# Would not start



## SimonMatthews (Apr 20, 2018)

Today, my car would not start (go into D or R). I rebooted the screen, still nothing. 

I got out of the car, turned off bluetooth on my phone, waited for the car to lock, turned bluetooth back on and got back in. The car would now start. 

The only thing different from normal was that I had the app open on my phone ( I had turned on the climate control as I was walking to my car). 

Anyone else seen this?


----------



## Kizzy (Jul 25, 2016)

I’ve had my car take maybe 10-20 seconds before it responds to my drive selection. I have’t had to restart the car before it finally shifts into drive or reverse.

This happened most recently a couple o times for me on 2019.5.4. I submitted a big report when it was happening.


----------



## JasonF (Oct 26, 2018)

I've seen this before. It's an issue with Bluetooth misbehaving on the phone. I usually unpair the "key" and re-pair it to fix it for a long while.


----------



## Frully (Aug 30, 2018)

Common for every firmware I've had since October. Put phone into airplane mode for about 5 seconds so the car drops the bluetooth connection, then back on.


----------



## TheHairyOne (Nov 28, 2018)

This happens to me too. The old black screen bug stopped happening after I switched to SSD vs. USB for music(ext4)/camera(fat32).

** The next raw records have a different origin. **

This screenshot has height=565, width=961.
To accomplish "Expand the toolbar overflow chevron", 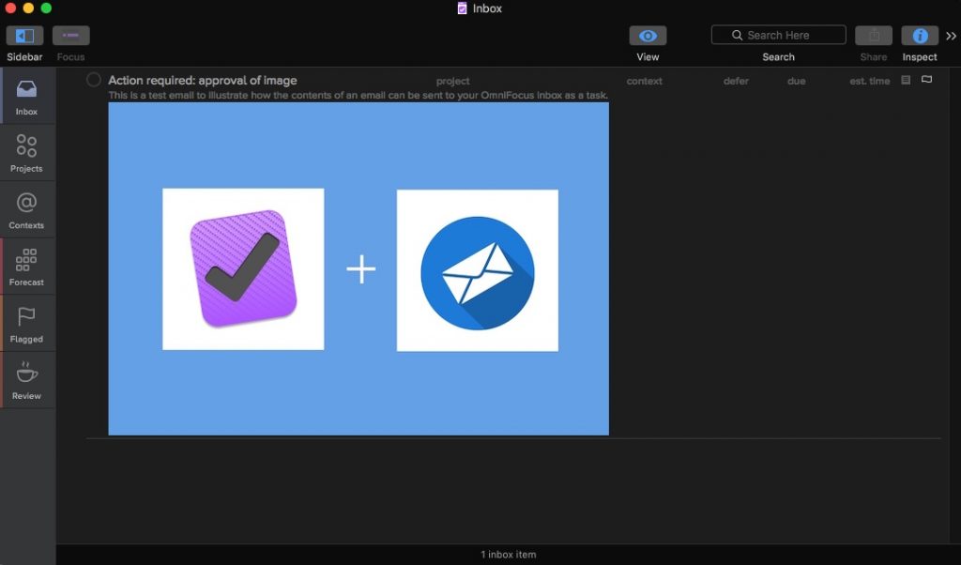I will click(952, 36).

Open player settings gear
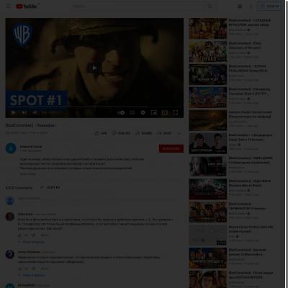click(143, 112)

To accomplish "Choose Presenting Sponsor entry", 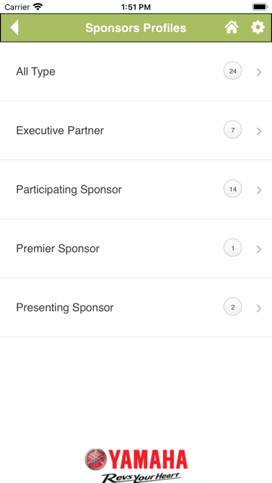I will click(136, 307).
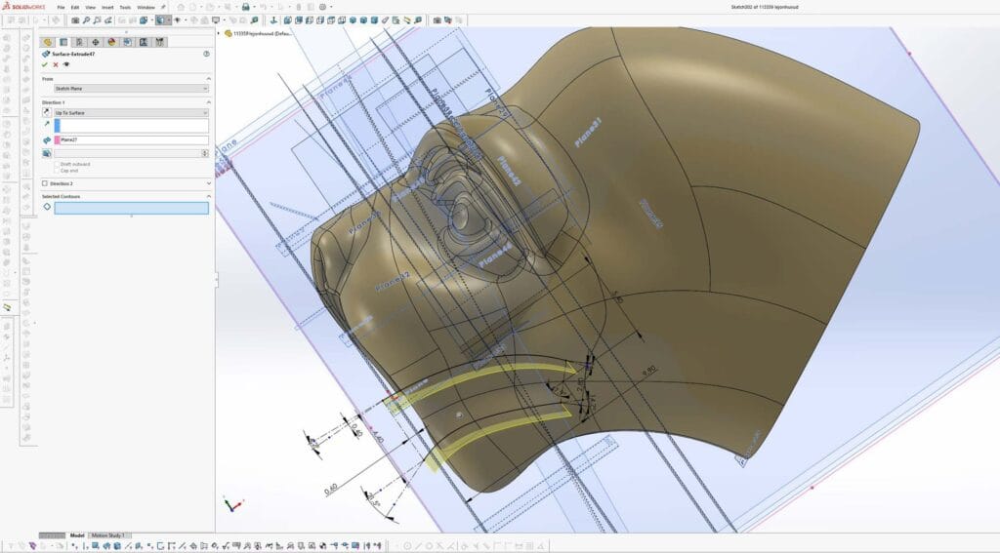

I walk to the car, get in, screen shows valet graphic then goes dark. Brake pedal won't budge and screen won't turn on.

My work around:
- open app
- summon car forward/backward 1"
- screen turns on but mirrors stay tucked
- put car in drive and mirrors deploy
- note: never got prompted for security pin

This happen d to me twice this week and a total of ~ten times in the last two months.


----------